Text, e.g. office documents, MS Word, Powerpoint, PDF
Pretty simple really, you can have a title section with the name of resource creator and a footer with the copyright and licensing information. You can also have a more extensive “credits” page at the end of the document. Running page headers and footers work well if you think that people might take just a few pages rather than the whole document. Example text OER with attribution and licence information. Note that the licence statement and logo link to the legal deed on the Creative Commons website. Example OER powerpoint with licence and attribution information. Note how the final slide gives licence and attribution information of third party resources used.
Basically a special case of a text document, the attribution and licence information can be included in a title or footer section, scroll down to the bottom of this page to see an example. For HTML there is a good case for making this information machine readable by wrapping the information in microdata or RDFa tags. Plugins exist for many web content management systems to do this, and the Creative Commons licensing generator will produce an HTML snippet that includes such tags.

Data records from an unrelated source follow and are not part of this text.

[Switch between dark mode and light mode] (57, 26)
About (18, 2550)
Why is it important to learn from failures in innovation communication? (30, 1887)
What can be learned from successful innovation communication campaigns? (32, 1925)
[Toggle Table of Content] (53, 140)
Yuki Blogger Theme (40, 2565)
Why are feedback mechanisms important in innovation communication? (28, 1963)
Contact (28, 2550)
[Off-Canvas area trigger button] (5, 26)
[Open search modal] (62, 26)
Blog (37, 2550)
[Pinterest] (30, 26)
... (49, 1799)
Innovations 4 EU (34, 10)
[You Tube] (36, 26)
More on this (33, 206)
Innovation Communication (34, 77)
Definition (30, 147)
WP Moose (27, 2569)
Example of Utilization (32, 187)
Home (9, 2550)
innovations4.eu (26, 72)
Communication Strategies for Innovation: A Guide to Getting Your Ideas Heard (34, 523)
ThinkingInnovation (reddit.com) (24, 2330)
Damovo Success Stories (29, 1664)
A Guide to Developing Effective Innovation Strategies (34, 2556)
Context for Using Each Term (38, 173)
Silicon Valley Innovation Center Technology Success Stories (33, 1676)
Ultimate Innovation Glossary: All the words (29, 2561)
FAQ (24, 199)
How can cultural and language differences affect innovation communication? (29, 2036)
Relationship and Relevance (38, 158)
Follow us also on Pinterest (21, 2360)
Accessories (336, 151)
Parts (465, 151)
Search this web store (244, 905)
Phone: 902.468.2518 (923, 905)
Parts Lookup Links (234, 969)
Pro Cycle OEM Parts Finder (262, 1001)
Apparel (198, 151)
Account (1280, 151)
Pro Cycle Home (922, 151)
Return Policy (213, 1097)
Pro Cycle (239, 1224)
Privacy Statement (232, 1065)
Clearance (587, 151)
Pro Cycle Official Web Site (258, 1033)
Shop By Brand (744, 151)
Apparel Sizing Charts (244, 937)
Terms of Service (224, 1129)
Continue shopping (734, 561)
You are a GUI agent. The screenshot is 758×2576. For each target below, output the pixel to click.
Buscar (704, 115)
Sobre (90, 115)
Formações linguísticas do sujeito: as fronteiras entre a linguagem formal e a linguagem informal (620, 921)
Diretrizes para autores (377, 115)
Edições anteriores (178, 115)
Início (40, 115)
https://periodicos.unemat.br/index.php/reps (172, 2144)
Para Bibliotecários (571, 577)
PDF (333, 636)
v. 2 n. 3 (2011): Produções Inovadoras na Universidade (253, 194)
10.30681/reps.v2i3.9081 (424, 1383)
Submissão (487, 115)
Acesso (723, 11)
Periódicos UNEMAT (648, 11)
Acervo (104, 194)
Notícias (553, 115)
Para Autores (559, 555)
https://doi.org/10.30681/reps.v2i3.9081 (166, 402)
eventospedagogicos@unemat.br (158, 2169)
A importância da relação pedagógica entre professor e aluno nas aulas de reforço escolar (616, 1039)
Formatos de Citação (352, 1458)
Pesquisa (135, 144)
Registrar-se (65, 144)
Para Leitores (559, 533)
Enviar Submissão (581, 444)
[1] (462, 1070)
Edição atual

Really the only option for putting the essentially textual information about licence and attribution into an image is to add it as a bar to the image. The Attribute Images and related projects at Nottingham have been doing good work on automating this.
A spoken introduction can provide the information required. BBC podcasts give good examples, though they are not OERs; also the introduction to the video below works as audio.
An introductory screen or credits at the end (with optional voice over) can provide the required information. See for example this video from MIT OCW (be sure to skip to the end to see credits to third party resources used).
Podcasts (and other RSS feeds)
As well as having <copyright> and <creativeCommons:license> tags in the RSS feed at channel and item level, Oxford Universities OER podcasts use an image for the channel that includes the creative commons logo. This is useful because the image is displayed by many feed readers and podcast applications. Of course the recordings should have licence information in them just as any other audio or video OER.